TASK PROMPT —
Update the rows below by replacing each "Instruction" with "Goal" and leaving everything else unchanged.
--- START PROVIDED ENTRIES ---
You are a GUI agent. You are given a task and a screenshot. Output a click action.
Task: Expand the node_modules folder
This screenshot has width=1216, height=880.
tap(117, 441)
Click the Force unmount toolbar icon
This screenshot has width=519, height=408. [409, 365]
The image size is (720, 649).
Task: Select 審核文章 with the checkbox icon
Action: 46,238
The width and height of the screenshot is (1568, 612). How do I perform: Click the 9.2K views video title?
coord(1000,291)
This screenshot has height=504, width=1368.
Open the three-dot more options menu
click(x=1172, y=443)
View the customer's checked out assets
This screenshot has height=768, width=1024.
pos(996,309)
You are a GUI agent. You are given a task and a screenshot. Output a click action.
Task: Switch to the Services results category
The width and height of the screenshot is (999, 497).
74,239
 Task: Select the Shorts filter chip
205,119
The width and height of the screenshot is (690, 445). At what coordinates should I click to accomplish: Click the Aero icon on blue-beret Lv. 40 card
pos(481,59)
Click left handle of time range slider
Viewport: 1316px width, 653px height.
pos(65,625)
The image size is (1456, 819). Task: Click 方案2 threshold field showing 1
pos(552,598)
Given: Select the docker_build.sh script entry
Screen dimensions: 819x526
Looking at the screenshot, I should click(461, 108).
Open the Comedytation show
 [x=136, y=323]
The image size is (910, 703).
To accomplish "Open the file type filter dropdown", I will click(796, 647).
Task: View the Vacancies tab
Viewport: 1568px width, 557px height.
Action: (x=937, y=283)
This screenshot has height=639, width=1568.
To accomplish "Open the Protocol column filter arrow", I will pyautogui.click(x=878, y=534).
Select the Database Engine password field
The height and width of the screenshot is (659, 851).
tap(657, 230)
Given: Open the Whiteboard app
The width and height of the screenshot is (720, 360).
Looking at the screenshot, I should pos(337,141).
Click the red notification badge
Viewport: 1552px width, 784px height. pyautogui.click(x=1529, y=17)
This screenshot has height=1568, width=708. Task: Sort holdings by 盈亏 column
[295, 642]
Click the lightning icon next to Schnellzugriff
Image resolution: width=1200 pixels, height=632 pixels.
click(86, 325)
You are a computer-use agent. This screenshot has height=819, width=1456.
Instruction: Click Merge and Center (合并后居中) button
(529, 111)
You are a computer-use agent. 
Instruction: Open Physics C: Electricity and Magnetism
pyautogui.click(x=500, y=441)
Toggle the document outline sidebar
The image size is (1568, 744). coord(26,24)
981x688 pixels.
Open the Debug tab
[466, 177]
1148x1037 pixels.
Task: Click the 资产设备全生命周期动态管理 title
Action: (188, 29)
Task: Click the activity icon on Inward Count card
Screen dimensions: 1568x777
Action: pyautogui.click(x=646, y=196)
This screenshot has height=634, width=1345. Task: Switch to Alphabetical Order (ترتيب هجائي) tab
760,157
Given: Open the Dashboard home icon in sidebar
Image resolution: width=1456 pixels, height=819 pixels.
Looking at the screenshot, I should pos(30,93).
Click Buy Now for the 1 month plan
--- END PROVIDED ENTRIES ---
EXERCISE ANSWER —
You are a GUI agent. You are given a task and a screenshot. Output a click action.
Task: Expand the node_modules folder
This screenshot has width=1216, height=880.
tap(117, 441)
Click the Force unmount toolbar icon
This screenshot has width=519, height=408. [409, 365]
The image size is (720, 649).
Task: Select 審核文章 with the checkbox icon
Action: 46,238
The width and height of the screenshot is (1568, 612). How do I perform: Click the 9.2K views video title?
coord(1000,291)
This screenshot has height=504, width=1368.
Open the three-dot more options menu
click(x=1172, y=443)
View the customer's checked out assets
This screenshot has height=768, width=1024.
pos(996,309)
You are a GUI agent. You are given a task and a screenshot. Output a click action.
Task: Switch to the Services results category
The width and height of the screenshot is (999, 497).
74,239
 Task: Select the Shorts filter chip
205,119
The width and height of the screenshot is (690, 445). At what coordinates should I click to accomplish: Click the Aero icon on blue-beret Lv. 40 card
pos(481,59)
Click left handle of time range slider
Viewport: 1316px width, 653px height.
pos(65,625)
The image size is (1456, 819). Task: Click 方案2 threshold field showing 1
pos(552,598)
Given: Select the docker_build.sh script entry
Screen dimensions: 819x526
Looking at the screenshot, I should click(461, 108).
Open the Comedytation show
 [x=136, y=323]
The image size is (910, 703).
To accomplish "Open the file type filter dropdown", I will click(796, 647).
Task: View the Vacancies tab
Viewport: 1568px width, 557px height.
Action: (x=937, y=283)
This screenshot has height=639, width=1568.
To accomplish "Open the Protocol column filter arrow", I will pyautogui.click(x=878, y=534).
Select the Database Engine password field
The height and width of the screenshot is (659, 851).
tap(657, 230)
Given: Open the Whiteboard app
The width and height of the screenshot is (720, 360).
Looking at the screenshot, I should pos(337,141).
Click the red notification badge
Viewport: 1552px width, 784px height. pyautogui.click(x=1529, y=17)
This screenshot has height=1568, width=708. Task: Sort holdings by 盈亏 column
[295, 642]
Click the lightning icon next to Schnellzugriff
Image resolution: width=1200 pixels, height=632 pixels.
click(86, 325)
You are a computer-use agent. This screenshot has height=819, width=1456.
Goal: Click Merge and Center (合并后居中) button
(529, 111)
You are a computer-use agent. 
Goal: Open Physics C: Electricity and Magnetism
pyautogui.click(x=500, y=441)
Toggle the document outline sidebar
The image size is (1568, 744). coord(26,24)
981x688 pixels.
Open the Debug tab
[466, 177]
1148x1037 pixels.
Task: Click the 资产设备全生命周期动态管理 title
Action: (188, 29)
Task: Click the activity icon on Inward Count card
Screen dimensions: 1568x777
Action: pyautogui.click(x=646, y=196)
This screenshot has height=634, width=1345. Task: Switch to Alphabetical Order (ترتيب هجائي) tab
760,157
Given: Open the Dashboard home icon in sidebar
Image resolution: width=1456 pixels, height=819 pixels.
Looking at the screenshot, I should pos(30,93).
Click Buy Now for the 1 month plan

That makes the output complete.